Let's say I have documents mapped such that:

PUT test_documents
{
  "mappings": {
    "doc": {
      "properties": {
        "parent_id": { "type": "keyword" },
        "body": { "type": "text" }
      }
    }
  }
}

Where body is some body of text and parent_id is the id of the parent document where that body of text came from

PUT test_documents/doc/1
{
  "parent_id": "ZOO BOOK",
  "body": "Zoo's are places where you can see animals"
}

PUT test_documents/doc/2
{
  "parent_id": "ZOO BOOK",
  "body": "Zoo's have lots of animals"
}

PUT test_documents/doc/3
{
  "parent_id": "VET BOOK",
  "body": "Vet's are doctors for animals"
}

When I do a search on this text for both "zoo's" and "animals" I'll get all three documents back as expected

GET test_documents/_search
{
  "query": {
    "bool": {
      "should": [
        {
          "match": {
            "body": "zoo's animals"
          }
        }
      ]
    }
  }
}

but what I'd like is for the return to only have the highest scoring member from each document that shares a parent_id so that in this case, the return would only have 2 documents: the highest scoring member from "ZOO BOOK" and the highest scoring from "VET BOOK" in order of relevance so that if the order of relevance was "ZOO BOOK", "VET BOOK", "ZOO BOOK" this distinct list would just be "ZOO BOOK", "VET BOOK".

I tried doing aggregation on the parent_id field but that didn't really do what I wanted.


(Abdon Pijpelink) #2

Take a look at the field collapsing feature.

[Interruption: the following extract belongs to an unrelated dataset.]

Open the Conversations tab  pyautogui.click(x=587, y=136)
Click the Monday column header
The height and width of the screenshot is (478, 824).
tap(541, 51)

It allows you to return the highest scoring document for unique values of a specific field.

To get to what you want to do, your request would look something like this:

GET test_documents/_search
{
  "query": {
    "bool": {
      "should": [
        {
          "match": {
            "body": "zoo's animals"
          }
        }
      ]
    }
  },
  "collapse": {
    "field": "parent_id"
  }
}

(system) #3

This topic was automatically closed 28 days after the last reply. New replies are no longer allowed.